─── Material provided ───

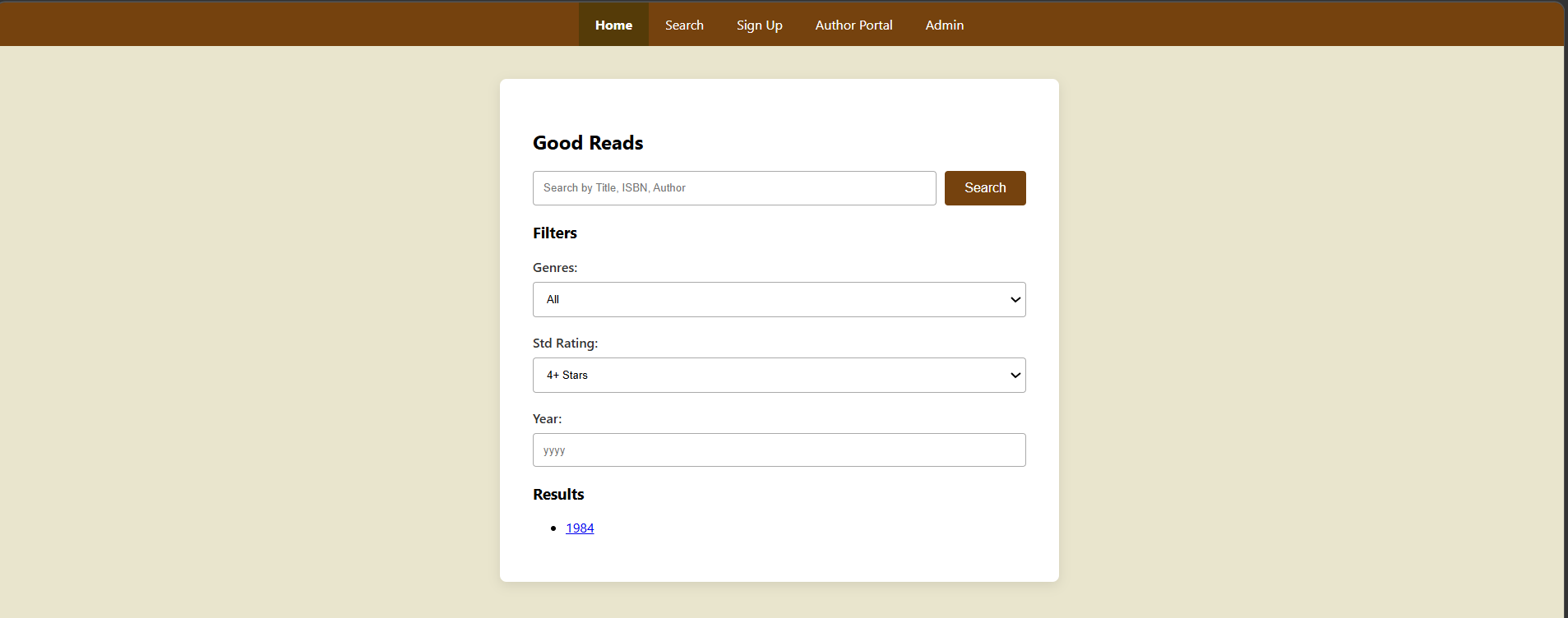
Task: Focus the Search by Title, ISBN, Author field
Action: (x=733, y=188)
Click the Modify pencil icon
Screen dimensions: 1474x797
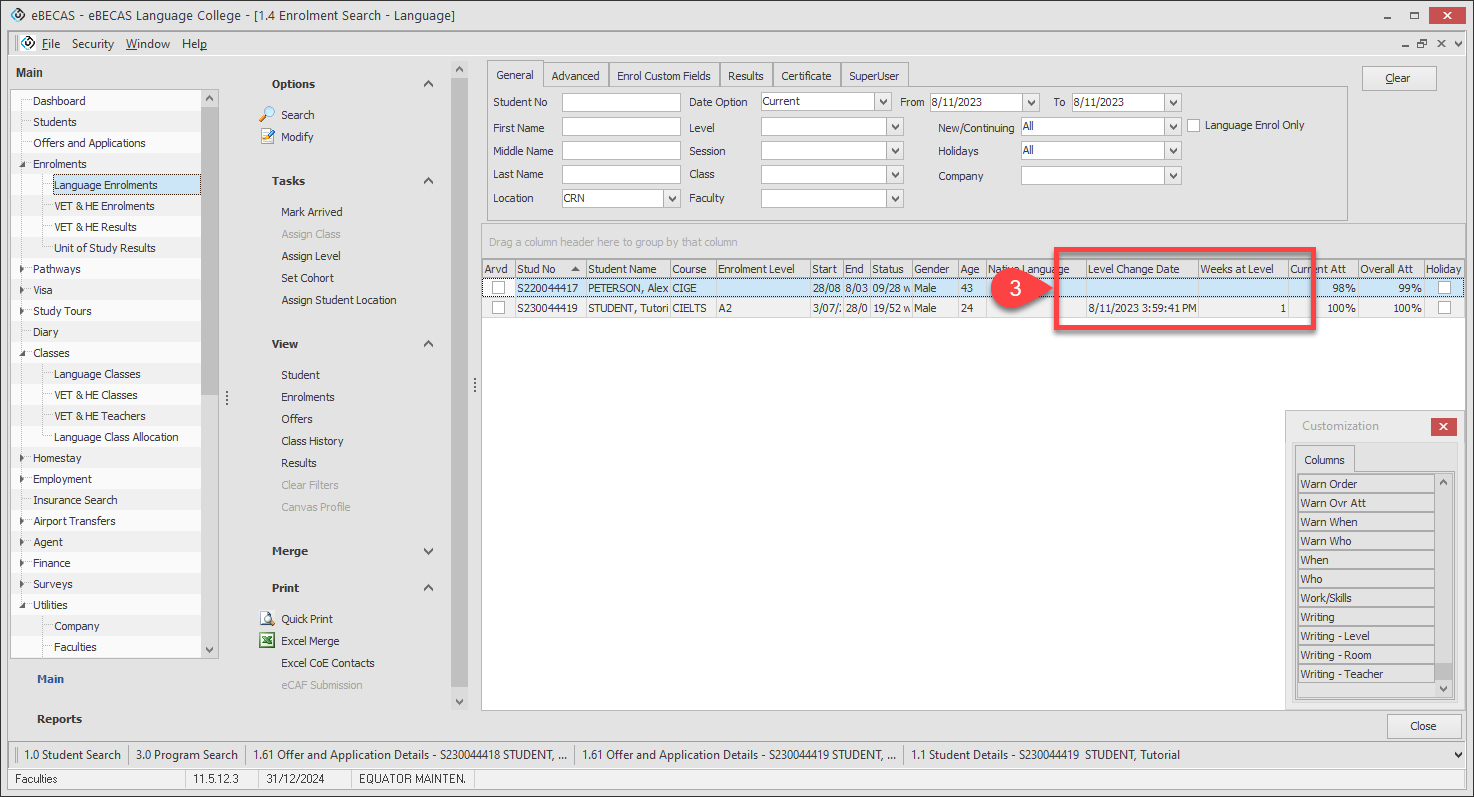point(267,137)
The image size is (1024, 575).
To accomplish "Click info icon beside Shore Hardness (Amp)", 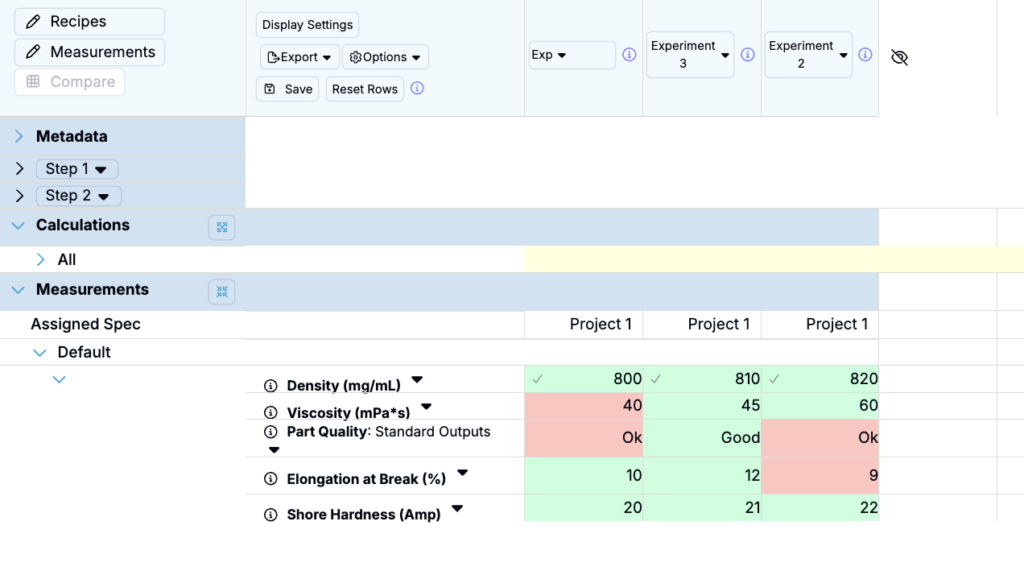I will [270, 515].
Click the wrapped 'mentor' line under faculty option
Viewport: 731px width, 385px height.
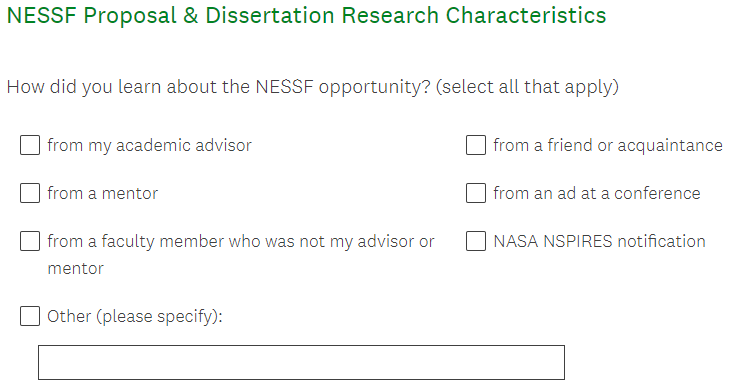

───

The exercise
List the rows above as a numbered list, from the line that contains "Click the wrapped" through the end of the rows, both ends included. Leave out blank lines and pictures.

Expected output
1. Click the wrapped 'mentor' line under faculty option
2. Viewport: 731px width, 385px height.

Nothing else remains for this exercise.